Medication swaps are conceivable but will not be easy in many cases. Some patients and their families are adamant about the effectiveness of specific medicines—for example, anticholinergics in helping to control motor dysfunctions; or a specific antipsychotic in helping to control the patient’s hallucinations and delusions. Coming up with a medication regimen is typically the result of many trial-anderror experiments. Finding a regimen that meets important treatment goals and to which the patient will adhere is no small thing.

“What Yash [Joshi]’s work has so nicely illustrated,” Dr. Light says, “is that when you look into the overall anticholinergic medication burden you can contemplate making trade-offs. You can think about whether a specific medicine you might want to swap out might be the thing that is enabling this patient to be somewhat functional. But it could also mean swapping out some of the medications people are taking for problems unrelated to schizophrenia with equally effective medicines with lower anticholinergic burden. The idea is that we should now be thinking carefully about piling on more burden in patients who already have a very high burden. What Yash’s work suggests is that there are pathways for providing better, more integrated care, even if it is just a little better in some cases.”

Dr. Joshi, who in addition to his research actively cares for schizophrenia patients at the VA Hospital in San Diego, says, “This is what I do in the clinic all the time. At the VA, I take care of a group of veterans who are uniquely vulnerable and require a high degree of mental and medical health care. Most have treatment-refractory symptoms. What if we had the ability to improve their cognitive functioning, even if it’s just a little bit?”
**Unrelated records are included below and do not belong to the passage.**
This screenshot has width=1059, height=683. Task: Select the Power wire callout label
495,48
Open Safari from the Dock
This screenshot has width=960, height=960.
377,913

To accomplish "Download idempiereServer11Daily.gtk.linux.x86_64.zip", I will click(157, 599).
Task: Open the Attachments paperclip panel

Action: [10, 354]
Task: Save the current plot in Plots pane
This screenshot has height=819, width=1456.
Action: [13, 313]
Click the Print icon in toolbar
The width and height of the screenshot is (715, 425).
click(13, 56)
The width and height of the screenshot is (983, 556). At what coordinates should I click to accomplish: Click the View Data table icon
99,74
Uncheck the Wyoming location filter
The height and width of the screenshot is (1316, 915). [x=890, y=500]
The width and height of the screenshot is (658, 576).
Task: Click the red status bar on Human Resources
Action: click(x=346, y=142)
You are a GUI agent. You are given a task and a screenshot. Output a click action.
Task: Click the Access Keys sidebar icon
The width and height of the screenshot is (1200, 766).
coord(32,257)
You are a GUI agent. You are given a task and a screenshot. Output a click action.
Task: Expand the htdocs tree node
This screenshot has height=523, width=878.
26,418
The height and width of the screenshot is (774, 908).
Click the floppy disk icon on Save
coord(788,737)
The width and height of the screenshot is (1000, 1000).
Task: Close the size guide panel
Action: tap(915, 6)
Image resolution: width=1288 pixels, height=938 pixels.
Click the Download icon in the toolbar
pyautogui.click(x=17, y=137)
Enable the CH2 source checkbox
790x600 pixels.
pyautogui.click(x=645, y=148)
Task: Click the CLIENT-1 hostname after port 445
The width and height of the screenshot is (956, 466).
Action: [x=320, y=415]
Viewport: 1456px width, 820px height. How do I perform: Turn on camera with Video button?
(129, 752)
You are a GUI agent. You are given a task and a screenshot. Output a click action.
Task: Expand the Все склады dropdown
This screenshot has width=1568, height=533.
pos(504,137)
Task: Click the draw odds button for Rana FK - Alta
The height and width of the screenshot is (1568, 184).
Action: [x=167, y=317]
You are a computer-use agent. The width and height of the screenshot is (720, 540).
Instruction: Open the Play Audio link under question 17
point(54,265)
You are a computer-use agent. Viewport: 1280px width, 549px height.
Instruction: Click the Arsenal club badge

If such a thing were possible, would it be worth the effort? Both Drs. Light and Joshi think it may be well worth it in many cases. “Greg [Light] published a paper in 2017 showing us that those little ‘squiggles’ in the EEG readout have cascading effects to disability. What that means is, even a small change in MMN and P3a has outsized and additive impacts on cognitive symptoms, and ultimately, disability.” This, he notes, “is the subject of our next paper.”

Dr. Light says “This goes back to our early research made possible with my early BBRF grants. We began to speculate, beginning in EEG studies with healthy subjects, that if someone can automatically detect subtle changes in the environment, they will be better able to read another person’s facial gestures, body language changes, and function better.” These are the very abilities impaired in schizophrenia and reflected in the MMN and P3a indicators, and even more in those with high ACB scores. “A lot of communication is nonverbal, and it’s subtle. If you can accurately detect changes in pitch, or whether somebody is trying to convey humor, anger, sarcasm, frustration, sadness, you’re going to function more effectively in the real world.”

Drs. Light and Joshi think it makes sense for doctors to “take responsibility for the entire medication regimen in every patient,” as Dr. Joshi puts it, “and to consider it through the prism of the total anticholinergic burden that person has.” In Dr. Light’s view, “it’s one lens, a new lens, through which we can view the care of our patients.” It’s a lens that is commonly applied today in the care of healthy, older adults, to minimize risk of dementia and cognitive impairment. In schizophrenia patients, it is not widely considered, but easily could be: it’s a calculation that involves simple addition, made with existing tools.

“It might end up helping people just enough that they can function a little bit better,” Dr. Light says. And, the recent paper suggests, all the more for those with very high anticholinergic burden.